И с еще одним замечательным человеком познакомил Миронов отца, когда они были на концертах в Пскове. Это был Семен Степанович Гейченко – директор музея-заповедника в Пушкинских Горах. Еще родителя Миронова были дружны с этим человеком, да и сам он его хорошо знал. И так сложилось, что свой последний день рождения Миронов отмечал у Гейченко, в Пушкинских Горах.
А концерты с участием Папанова и Миронова проходили так. Папанову отдавалось первое отделение, в котором он отдавал предпочтение классической прозе, поэзии. Мне кажется, что так он компенсировал тягу к серьезным драматическим ролям, которые невозможно было сыграть в Театре сатиры. Это мог быть Пушкин, он любил читать отрывки из «Евгения Онегина» или «Медного всадника». На телевидении даже был снят фильм, в котором Папанов читал «Медного всадника». В его репертуаре была и современная поэзия. Например, помню, как он читал с эстрады «Две коляски» Ножкина. В нашем доме сохранилась целая библиотека современной поэзии, собранная отцом.
Второе отделение концерта отдавалось Андрею Александровичу Миронову. В его выступлениях царили шутки, легкая эстрадная песня, смех. Рудольф Фурманов вспоминает: «Когда Андрей выходил на сцену – легкий, блистательный, элегантный – никто даже не мог заподозрить, что порой это дается ему с ужасной болью. У него был часто повторяющийся фурункулез, и это доставляло Андрею много физических страданий. Он весь был изрезан, шрамы от удаленных нарывов покрывали его тело. Сильные нарывы появлялись под мышками. Иногда после выступлений вся рубашка его была в крови. Видимо, перенесенные во время войны в раннем детстве болезни как-то отразились на состоянии организма в целом, так как заболевание то отступало, то повторялось вновь, но окончательно не излечивалось. Периодически Андрей ложился в больницы».

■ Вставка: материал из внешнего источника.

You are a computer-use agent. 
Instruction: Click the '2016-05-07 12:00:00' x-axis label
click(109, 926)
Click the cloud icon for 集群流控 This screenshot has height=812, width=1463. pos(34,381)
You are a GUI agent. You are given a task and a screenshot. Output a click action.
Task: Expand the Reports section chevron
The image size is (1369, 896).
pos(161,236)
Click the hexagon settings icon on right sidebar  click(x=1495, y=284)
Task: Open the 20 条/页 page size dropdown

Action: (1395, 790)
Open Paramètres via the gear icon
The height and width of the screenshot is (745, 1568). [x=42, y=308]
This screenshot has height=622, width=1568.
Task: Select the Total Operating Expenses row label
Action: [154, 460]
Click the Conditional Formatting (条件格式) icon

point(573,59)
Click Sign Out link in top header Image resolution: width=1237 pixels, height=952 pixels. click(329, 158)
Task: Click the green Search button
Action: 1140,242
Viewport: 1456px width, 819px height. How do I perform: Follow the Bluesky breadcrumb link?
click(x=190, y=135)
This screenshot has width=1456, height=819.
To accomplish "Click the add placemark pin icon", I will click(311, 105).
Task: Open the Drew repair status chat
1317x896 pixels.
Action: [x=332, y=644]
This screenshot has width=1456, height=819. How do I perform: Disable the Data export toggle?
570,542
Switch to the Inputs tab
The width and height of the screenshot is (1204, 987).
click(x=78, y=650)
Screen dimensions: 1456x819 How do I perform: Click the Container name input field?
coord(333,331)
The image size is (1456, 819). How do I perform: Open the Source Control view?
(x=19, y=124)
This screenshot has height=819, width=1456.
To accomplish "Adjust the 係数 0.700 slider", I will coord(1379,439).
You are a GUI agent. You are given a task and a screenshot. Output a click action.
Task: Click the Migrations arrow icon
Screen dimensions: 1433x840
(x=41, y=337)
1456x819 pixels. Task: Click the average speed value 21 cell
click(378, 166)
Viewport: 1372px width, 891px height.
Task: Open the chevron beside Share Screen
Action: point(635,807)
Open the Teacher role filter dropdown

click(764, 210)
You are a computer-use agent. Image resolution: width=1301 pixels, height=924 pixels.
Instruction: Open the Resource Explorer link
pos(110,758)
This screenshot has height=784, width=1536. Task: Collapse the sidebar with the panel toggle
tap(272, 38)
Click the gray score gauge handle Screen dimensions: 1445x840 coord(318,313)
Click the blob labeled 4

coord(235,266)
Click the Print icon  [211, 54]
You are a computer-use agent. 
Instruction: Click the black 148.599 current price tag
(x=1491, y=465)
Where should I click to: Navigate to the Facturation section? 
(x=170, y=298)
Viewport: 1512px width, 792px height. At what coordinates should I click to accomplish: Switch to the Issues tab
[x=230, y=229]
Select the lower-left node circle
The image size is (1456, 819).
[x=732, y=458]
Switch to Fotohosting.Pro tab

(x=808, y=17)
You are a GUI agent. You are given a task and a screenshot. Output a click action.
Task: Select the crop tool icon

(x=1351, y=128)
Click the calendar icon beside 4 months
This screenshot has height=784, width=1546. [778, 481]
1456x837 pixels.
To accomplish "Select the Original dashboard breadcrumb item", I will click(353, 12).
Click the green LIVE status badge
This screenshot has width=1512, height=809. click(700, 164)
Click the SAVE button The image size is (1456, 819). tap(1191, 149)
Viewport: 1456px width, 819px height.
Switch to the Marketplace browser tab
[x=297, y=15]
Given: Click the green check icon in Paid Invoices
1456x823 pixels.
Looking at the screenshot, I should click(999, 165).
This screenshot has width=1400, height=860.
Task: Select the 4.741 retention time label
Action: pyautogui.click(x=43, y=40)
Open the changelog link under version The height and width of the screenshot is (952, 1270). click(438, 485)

Отдача на концертах Папанова и Миронова была стопроцентной. Ведь это особое свойство таланта – выкладываться до конца, до сгорания на концерте, на спектакле, на репетиции, ничего не экономя. В Театре сатиры было два таких актера, способных на подобное творческое самосожжение. У них было очень много общего, например грустные глаза – глаза лучших и честнейших представителей своего поколения. В одном случае – поколения, опаленного войной, в другом случае – поколения «шестидесятников». Веселая улыбка, безотказно вызывающая ответную реакцию радости, добра и света. Театр стал их главной любовью, и они оба ценили его превыше всего. Не было такого случая, чтобы они опоздали на спектакль. Как-то я спросила отца, как они ухитряются вернуться вовремя из самых удаленных уголков страны? Он ответил, что для них добраться до Москвы не проблема. Они летали в кабинах гражданских экипажей, когда не было билетов. Их сажали в свои самолеты военные летчики, «подбрасывая» на подмосковные военные аэродромы. Бывали и перелеты на вертолетах. Не было случая, чтобы их не узнали и не помогли с билетами или машинами. Конечно, Миронов был очень популярный актер, но он знал себе цену, умел сохранять дистанцию и при этом оставался интеллигентным и доброжелательным к людям.